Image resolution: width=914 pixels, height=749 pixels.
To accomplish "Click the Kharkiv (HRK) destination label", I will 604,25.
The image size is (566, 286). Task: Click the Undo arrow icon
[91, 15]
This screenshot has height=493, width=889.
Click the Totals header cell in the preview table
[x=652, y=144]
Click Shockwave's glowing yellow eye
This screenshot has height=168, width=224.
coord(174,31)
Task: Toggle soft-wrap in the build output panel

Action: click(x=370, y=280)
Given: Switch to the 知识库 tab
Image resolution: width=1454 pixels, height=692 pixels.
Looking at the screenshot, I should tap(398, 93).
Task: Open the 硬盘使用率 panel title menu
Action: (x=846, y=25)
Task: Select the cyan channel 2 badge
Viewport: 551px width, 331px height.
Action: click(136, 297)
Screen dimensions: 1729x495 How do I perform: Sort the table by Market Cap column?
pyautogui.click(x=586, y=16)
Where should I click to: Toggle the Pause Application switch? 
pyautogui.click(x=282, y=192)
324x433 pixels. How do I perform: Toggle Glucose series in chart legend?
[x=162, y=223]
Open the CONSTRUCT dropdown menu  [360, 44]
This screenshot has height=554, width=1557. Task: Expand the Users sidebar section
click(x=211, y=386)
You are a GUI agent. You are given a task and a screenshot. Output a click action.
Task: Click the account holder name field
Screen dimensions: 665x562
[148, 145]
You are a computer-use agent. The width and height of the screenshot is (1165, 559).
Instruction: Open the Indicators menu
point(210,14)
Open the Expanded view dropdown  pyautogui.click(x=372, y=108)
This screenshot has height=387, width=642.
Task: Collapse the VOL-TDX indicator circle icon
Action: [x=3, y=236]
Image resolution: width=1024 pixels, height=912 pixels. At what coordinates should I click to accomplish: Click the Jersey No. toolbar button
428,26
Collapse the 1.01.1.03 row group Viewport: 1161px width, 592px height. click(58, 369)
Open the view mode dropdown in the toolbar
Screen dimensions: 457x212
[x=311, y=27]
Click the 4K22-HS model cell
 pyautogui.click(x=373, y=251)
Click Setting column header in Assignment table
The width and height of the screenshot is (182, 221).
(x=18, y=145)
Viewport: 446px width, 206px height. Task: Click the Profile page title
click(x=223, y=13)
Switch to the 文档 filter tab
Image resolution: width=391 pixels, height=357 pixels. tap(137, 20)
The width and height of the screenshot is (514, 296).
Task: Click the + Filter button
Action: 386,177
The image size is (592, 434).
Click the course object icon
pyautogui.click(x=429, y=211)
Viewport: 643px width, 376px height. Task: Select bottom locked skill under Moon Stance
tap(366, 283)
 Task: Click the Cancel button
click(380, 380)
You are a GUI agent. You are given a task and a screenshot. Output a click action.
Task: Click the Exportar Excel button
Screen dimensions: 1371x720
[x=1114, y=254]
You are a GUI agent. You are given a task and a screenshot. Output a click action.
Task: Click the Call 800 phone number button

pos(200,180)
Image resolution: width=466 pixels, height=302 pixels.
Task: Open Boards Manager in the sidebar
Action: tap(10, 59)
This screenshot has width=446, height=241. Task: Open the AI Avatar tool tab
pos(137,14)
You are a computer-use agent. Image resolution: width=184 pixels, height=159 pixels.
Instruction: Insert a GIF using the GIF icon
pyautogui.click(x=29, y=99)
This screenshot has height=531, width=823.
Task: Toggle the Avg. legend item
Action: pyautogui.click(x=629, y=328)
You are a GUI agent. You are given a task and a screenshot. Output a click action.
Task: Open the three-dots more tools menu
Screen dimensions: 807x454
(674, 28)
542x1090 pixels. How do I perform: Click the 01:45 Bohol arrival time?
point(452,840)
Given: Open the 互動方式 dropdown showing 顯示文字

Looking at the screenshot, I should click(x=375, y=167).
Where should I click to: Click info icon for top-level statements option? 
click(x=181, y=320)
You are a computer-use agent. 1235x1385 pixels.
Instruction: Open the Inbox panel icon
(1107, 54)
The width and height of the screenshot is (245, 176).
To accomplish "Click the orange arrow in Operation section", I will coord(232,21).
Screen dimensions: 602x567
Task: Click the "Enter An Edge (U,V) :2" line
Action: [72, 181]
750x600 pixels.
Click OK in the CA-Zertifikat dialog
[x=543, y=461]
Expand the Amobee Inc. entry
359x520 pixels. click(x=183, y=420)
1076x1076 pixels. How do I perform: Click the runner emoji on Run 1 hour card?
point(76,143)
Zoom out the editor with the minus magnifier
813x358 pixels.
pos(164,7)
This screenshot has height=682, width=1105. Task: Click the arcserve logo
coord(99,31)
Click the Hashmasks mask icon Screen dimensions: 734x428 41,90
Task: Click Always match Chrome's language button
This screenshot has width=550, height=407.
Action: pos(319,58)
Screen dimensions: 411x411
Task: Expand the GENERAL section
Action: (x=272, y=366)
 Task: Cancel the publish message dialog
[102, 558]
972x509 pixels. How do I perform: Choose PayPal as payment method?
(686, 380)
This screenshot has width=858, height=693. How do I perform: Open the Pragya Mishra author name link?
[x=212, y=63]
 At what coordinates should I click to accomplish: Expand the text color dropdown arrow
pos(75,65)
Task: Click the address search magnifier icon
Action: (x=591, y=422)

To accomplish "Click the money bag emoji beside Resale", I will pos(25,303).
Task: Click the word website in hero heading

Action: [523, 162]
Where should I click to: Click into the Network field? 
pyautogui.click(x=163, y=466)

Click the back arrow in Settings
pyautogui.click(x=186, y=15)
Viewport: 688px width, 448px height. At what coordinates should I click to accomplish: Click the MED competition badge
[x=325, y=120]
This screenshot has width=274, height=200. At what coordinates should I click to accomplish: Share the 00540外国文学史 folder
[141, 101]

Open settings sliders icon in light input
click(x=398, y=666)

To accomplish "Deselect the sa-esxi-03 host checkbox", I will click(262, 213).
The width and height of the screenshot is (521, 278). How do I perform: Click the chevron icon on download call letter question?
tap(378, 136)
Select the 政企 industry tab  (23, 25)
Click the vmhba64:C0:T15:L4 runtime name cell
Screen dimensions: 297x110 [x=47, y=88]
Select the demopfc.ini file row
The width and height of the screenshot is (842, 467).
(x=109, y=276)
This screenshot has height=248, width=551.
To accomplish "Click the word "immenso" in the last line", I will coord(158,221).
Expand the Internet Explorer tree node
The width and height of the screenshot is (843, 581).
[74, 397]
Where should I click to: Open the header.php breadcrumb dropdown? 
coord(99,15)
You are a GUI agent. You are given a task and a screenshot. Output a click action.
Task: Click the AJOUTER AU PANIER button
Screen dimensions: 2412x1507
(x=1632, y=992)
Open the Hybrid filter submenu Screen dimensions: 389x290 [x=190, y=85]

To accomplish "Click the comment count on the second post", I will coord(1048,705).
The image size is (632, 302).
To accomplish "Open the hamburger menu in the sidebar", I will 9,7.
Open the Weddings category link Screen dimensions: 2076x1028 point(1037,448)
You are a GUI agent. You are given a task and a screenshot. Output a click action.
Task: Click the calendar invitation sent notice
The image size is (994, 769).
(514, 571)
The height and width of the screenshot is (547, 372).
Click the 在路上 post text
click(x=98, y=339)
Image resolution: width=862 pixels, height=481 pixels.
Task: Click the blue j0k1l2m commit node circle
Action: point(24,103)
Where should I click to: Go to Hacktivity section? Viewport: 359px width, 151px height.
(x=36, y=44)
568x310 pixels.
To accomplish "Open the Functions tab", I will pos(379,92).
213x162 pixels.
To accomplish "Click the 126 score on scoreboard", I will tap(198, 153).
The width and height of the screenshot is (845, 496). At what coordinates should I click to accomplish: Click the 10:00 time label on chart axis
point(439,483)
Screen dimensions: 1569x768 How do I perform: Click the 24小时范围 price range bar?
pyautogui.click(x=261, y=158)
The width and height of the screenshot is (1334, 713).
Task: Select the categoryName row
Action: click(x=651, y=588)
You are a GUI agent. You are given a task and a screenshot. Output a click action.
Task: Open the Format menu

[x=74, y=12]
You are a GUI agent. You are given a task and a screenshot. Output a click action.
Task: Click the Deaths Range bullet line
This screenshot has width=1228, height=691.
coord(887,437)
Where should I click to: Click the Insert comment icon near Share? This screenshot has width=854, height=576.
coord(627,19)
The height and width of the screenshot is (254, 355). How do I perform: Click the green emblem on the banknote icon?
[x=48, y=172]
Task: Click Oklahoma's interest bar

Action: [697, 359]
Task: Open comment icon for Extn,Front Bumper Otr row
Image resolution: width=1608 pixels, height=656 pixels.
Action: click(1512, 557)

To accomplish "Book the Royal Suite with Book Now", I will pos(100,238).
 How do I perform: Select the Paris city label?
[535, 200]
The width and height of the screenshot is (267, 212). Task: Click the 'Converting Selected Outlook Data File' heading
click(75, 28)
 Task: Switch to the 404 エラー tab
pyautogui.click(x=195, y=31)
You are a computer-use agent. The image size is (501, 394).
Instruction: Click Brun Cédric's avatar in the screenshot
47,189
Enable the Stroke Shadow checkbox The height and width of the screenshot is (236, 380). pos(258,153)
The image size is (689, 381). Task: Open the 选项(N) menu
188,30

****************************************

### What you should do
Retype the records above exactly, from their first line through the line that contains "This screenshot has height=493, width=889.", and stop there.

### Answer to the exercise
Image resolution: width=914 pixels, height=749 pixels.
To accomplish "Click the Kharkiv (HRK) destination label", I will 604,25.
The image size is (566, 286). Task: Click the Undo arrow icon
[91, 15]
This screenshot has height=493, width=889.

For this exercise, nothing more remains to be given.